WHAT THIS TASK INVOLVES: Bring together all lines from the listing below that contain the string "back".

DATA FOR THE TASK:
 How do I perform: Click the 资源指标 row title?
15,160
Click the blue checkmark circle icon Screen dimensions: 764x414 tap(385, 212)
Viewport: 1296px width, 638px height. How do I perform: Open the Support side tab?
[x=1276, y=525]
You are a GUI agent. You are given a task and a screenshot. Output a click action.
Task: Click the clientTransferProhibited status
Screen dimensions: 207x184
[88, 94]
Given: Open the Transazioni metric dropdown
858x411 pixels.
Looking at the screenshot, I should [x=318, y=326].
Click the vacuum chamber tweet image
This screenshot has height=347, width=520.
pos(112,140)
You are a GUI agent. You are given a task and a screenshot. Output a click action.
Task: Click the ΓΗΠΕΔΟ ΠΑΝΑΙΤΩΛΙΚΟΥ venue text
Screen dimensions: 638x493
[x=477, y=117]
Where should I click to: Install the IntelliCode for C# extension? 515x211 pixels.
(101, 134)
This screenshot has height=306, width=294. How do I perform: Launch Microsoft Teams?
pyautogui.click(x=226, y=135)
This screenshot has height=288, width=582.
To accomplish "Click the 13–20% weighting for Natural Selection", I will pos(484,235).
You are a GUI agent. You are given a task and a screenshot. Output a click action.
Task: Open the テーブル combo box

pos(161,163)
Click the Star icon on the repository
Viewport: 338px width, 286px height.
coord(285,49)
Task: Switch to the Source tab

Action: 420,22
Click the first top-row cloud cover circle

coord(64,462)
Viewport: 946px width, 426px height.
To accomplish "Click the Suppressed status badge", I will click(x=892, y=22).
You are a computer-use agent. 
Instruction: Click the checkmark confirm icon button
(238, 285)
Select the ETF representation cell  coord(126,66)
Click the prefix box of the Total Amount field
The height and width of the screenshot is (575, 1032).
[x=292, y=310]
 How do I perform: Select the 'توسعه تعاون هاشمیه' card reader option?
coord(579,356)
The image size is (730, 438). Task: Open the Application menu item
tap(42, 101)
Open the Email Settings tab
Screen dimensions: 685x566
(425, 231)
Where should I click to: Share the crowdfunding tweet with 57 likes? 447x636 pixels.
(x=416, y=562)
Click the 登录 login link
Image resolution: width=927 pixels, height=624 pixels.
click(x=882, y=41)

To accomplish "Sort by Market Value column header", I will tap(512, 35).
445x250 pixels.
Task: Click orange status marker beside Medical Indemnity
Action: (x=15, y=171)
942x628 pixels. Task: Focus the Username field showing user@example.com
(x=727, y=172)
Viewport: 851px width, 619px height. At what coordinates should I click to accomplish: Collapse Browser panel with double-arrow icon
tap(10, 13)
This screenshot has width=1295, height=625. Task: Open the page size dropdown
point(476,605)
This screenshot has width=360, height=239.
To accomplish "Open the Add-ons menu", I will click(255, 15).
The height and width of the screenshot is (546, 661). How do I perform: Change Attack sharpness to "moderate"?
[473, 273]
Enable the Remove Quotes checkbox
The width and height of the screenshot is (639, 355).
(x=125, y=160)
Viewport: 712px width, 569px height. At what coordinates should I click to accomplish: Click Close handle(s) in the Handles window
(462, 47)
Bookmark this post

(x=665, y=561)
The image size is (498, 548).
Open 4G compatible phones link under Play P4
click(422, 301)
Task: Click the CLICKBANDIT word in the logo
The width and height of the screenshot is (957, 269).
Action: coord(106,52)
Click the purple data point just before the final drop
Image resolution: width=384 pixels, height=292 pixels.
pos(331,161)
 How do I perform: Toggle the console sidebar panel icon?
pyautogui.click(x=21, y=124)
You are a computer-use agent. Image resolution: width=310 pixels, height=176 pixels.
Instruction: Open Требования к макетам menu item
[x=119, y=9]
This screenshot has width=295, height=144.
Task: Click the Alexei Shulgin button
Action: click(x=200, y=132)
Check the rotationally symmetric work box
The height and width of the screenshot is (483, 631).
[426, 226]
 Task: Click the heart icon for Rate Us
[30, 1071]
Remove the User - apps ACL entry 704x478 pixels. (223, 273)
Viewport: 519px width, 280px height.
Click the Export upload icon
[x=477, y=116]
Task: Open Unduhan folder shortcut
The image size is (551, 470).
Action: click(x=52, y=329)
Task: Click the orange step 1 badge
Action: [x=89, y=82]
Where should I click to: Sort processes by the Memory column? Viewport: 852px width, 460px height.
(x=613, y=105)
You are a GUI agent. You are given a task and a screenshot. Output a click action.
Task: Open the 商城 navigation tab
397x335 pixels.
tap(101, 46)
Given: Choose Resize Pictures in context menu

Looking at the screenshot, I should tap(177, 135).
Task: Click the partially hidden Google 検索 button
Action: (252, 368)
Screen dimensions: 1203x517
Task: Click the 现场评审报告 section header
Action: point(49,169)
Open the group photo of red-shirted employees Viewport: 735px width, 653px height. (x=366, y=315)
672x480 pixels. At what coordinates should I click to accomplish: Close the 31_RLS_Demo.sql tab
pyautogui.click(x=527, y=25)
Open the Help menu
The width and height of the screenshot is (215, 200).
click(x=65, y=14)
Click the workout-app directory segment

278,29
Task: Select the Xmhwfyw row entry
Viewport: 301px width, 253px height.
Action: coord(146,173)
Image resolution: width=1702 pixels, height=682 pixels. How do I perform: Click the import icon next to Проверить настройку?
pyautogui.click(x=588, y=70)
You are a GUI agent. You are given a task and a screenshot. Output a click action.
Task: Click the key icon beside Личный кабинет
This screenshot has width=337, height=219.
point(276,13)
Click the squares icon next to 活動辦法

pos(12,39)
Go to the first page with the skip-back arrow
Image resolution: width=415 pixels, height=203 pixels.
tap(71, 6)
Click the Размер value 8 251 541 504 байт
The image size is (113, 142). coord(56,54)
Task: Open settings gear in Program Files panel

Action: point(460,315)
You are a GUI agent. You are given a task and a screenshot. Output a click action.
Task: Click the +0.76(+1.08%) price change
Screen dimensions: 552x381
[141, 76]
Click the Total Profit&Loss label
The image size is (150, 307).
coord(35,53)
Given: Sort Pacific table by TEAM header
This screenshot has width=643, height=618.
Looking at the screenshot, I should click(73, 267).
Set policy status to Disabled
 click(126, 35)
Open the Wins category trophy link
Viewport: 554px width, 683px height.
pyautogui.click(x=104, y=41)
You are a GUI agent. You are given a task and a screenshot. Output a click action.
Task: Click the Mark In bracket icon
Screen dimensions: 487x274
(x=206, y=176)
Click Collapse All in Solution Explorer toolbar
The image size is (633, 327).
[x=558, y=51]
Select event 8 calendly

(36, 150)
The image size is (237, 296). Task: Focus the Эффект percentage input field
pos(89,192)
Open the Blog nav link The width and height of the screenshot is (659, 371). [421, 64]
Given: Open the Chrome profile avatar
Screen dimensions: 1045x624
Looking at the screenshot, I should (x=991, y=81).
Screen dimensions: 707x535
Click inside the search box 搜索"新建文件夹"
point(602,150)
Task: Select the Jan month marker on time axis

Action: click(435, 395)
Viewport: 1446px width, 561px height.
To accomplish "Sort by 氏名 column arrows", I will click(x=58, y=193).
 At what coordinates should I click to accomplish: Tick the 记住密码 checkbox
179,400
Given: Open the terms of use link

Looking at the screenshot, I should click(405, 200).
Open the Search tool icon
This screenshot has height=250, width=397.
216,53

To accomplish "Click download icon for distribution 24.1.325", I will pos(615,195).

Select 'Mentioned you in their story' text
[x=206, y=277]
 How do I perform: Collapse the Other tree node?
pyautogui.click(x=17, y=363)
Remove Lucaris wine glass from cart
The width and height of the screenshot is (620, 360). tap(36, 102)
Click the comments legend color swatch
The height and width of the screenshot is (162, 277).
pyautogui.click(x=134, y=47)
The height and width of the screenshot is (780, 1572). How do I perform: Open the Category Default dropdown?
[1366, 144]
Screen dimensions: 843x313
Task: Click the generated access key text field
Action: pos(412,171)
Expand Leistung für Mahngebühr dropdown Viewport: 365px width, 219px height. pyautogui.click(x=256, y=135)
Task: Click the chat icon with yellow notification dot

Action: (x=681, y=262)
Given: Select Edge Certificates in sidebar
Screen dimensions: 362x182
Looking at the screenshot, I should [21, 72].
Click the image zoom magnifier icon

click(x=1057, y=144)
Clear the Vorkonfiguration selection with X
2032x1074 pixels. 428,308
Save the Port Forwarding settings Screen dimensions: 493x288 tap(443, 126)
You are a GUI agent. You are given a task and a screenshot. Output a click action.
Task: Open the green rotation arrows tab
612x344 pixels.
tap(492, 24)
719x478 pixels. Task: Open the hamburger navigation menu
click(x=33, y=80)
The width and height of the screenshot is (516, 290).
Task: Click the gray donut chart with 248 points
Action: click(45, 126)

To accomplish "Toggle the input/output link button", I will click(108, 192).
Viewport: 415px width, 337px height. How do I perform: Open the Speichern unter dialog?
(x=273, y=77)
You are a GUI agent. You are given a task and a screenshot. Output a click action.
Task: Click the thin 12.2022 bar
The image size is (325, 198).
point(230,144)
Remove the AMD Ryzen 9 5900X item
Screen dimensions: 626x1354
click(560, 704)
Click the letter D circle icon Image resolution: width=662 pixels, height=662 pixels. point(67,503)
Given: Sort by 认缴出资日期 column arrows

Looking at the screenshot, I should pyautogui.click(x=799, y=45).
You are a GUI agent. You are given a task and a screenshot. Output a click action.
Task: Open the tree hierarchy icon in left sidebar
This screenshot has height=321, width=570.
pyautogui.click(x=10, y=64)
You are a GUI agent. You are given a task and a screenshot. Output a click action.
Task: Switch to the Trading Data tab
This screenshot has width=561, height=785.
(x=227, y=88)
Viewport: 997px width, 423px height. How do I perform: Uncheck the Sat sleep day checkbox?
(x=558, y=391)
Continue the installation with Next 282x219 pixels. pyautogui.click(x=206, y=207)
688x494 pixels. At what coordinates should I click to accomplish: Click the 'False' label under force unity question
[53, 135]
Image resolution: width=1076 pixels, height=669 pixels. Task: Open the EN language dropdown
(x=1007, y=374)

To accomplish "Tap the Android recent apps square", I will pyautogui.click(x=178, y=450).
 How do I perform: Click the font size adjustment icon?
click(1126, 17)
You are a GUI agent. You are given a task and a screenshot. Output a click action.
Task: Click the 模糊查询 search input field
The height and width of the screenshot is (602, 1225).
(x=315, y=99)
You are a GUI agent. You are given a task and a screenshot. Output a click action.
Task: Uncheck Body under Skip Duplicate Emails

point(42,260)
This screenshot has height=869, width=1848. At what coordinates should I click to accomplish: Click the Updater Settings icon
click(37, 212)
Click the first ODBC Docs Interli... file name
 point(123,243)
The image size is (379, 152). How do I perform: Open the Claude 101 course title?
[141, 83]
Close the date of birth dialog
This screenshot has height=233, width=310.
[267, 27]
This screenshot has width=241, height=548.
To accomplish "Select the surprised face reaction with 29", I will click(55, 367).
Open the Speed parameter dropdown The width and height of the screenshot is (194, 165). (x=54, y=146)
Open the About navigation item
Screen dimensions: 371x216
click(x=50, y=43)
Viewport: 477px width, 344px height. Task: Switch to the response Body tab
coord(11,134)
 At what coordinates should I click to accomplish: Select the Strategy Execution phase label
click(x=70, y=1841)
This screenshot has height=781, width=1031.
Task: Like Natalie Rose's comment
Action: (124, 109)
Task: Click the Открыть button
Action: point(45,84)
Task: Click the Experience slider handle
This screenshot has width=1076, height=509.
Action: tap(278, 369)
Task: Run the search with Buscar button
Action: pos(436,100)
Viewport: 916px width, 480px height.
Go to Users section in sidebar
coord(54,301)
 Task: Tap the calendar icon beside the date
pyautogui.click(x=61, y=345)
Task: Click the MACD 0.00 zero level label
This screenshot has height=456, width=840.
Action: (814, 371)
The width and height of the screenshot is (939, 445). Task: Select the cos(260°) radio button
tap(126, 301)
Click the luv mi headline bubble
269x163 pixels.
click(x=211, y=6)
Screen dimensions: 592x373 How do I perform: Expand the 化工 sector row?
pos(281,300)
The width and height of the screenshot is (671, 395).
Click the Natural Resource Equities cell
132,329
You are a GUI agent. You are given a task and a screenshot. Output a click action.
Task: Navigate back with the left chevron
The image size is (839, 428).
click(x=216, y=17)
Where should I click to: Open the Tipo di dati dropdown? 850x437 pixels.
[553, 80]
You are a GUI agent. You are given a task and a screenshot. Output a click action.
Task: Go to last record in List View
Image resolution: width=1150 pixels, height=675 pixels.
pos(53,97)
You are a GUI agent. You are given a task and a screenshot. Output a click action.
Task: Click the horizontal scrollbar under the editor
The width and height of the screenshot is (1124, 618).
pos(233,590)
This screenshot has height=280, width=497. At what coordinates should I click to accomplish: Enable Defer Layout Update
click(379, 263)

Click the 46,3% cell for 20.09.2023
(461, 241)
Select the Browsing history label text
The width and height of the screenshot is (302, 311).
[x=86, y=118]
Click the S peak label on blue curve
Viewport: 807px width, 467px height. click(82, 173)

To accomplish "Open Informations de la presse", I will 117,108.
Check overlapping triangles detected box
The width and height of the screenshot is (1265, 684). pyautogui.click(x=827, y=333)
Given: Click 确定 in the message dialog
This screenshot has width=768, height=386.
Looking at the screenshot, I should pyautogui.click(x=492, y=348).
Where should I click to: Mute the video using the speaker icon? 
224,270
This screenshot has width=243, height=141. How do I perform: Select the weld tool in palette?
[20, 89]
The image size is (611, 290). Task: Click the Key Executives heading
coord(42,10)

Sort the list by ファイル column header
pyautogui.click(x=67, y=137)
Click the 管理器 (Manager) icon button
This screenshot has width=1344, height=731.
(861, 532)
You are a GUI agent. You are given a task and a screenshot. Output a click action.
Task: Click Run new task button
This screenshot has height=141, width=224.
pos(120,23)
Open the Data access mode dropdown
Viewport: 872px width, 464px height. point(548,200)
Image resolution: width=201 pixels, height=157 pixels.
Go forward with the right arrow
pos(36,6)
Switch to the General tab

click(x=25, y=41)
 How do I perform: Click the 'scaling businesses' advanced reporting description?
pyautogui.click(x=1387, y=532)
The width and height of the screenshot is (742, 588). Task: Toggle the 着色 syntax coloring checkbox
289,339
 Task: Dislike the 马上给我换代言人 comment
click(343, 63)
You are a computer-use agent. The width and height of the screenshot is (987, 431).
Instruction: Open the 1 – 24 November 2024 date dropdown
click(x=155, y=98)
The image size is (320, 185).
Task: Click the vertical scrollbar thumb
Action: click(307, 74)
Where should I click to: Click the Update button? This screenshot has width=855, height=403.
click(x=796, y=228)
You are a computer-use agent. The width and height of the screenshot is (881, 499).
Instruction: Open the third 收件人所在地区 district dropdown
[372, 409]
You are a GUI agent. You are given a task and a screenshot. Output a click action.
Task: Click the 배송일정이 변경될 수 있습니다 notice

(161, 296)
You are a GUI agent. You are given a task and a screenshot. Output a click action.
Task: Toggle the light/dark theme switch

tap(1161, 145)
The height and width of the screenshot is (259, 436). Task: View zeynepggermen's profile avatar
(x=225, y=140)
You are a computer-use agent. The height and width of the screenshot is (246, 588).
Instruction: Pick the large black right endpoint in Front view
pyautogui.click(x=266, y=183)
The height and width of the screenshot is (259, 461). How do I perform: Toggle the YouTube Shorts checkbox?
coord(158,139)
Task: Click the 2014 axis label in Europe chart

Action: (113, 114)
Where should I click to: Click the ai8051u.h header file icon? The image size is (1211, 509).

RESULT OF THIS TASK:
Go to the first page with the skip-back arrow
Task: Navigate back with the left chevron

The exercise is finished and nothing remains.